His long-scheduled release in the early hours of Sunday followed the freeing of prominent artist and activist Ai Weiwei. The releases came while Chinese Premier Wen Jiabao was visiting Europe on trips to Hungary, Britain and Germany.
But activists worry that despite their release, the dissidents will not be free in their movement or expression.
“Hu Jia should never have been imprisoned in the first place,” Sophie Richardson, Asia advocacy director at Human Rights Watch, said in a statement ahead of his release.
She called on the Chinese government not to put Hu “under house arrest or other extra-judicial deprivations of liberty.
“If that injustice is compounded by another form of detention, it will show just how shallow the Chinese government’s ‘rule of law’ commitments are.”
Interviews ‘may cause problems’
Hu’s wife said in her interview with Reuters that she did know if her husband would be permitted to speak to the media.
“At the moment, I want everything to be peaceful. I’m worried that doing interviews at this stage might cause problems. Please understand.”
In a posting online last week, Zeng said that upon his release, Hu, who suffers from a liver ailment, would be deprived of his political rights for one year.
“For this one year, the focus should be on treating his cirrhosis, caring for parents and child, to avoid being arrested again,” she wrote.
Access to the couple’s apartment building in east Beijing was blocked on Sunday, with police and other security personnel preventing journalists from approaching.
Ai Weiwei, after his release, seemed uncomfortable speaking to the media and turned down questions.
Al Jazeera’s Andrew Thomas reported from Beijing that Ai “said that he couldn’t tell us anything at all except that he can’t tell us anything”.
Catherine Barber, deputy director of the UK-based Amnesty International’s Asia Pacific programme, told Al Jazeera it “certainly looks like Ai Weiwei is under continuing restrictions” of some kind.
Ai Weiwei and Jia Hu’s release came after months of high-profile campaigning by human rights activists.
Amnesty International called for further pressure on the Chinese government regarding those who still remain in detention.
“Ai Weiwei is one of 130 people detained since February and many of them are still anguishing in secret detention,” Barber told Al Jazeera.
Sweep of arrests
In recent months, hundreds of lawyers, activists and other intellectuals have been questioned, detained, confined to their homes or simply disappeared in the wake of online appeals calling for peaceful protests across the country similar to those in the Arab world.

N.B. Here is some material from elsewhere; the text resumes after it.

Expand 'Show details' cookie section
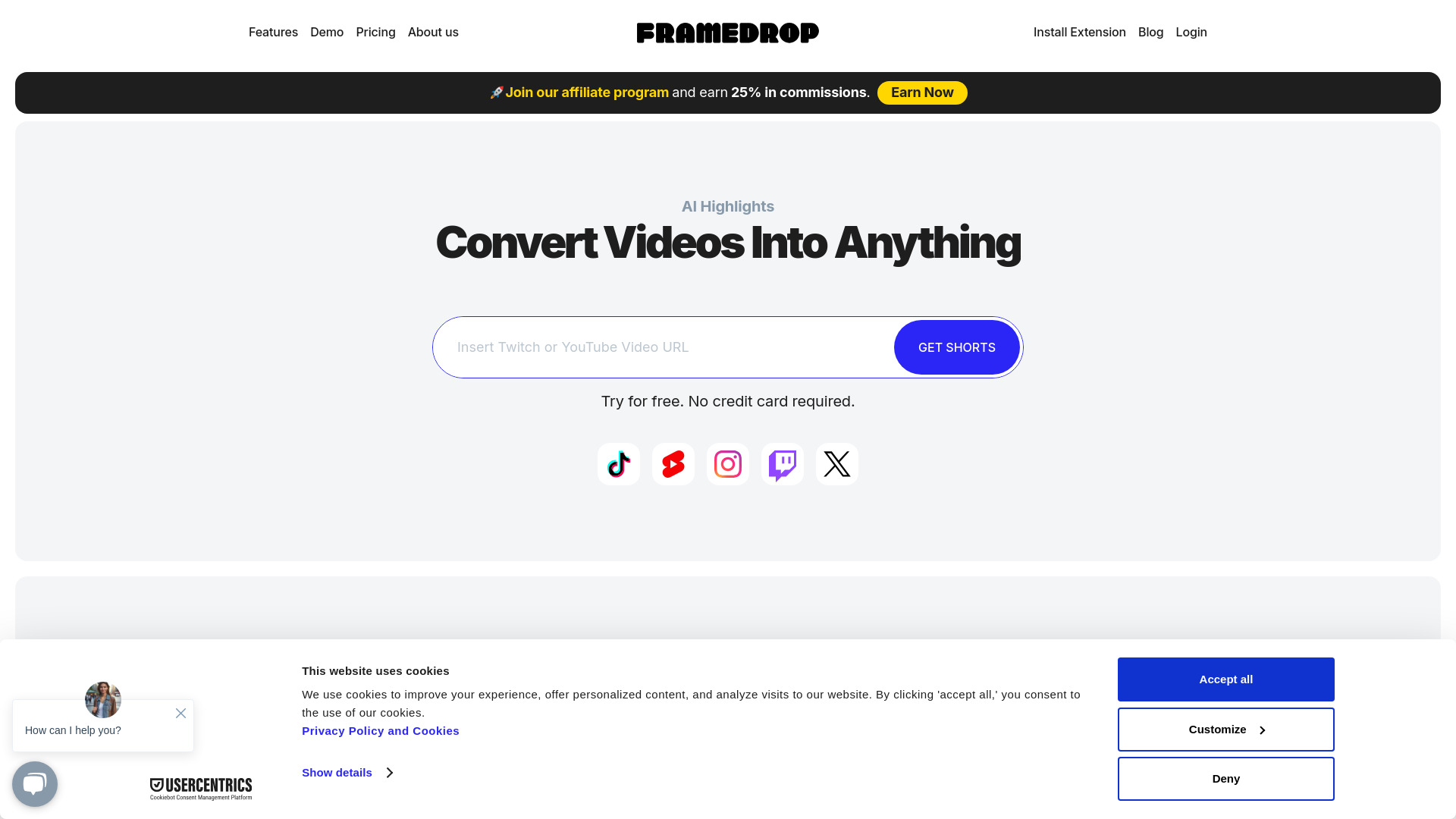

Though no protests took place, the calls prompted the Chinese government to launch the clampdown.
Hu got his start as an activist in efforts to highlight discrimination against Chinese HIV/AIDS sufferers and environmental degradation but later spoke out on behalf of a wide range of victims of government abuses.
As a result, he and Zeng, also an activist, have suffered repeated detentions or lengthy periods of house arrest that they have criticised as unlawful.
In late 2008, Hu won the European Parliament’s top human rights award, the $72,000 Sakharov Prize. Hu was honoured in Strasbourg, France, where because he was in prison, his name was placed in front of an empty
China’s government condemned the award, calling Hu a criminal.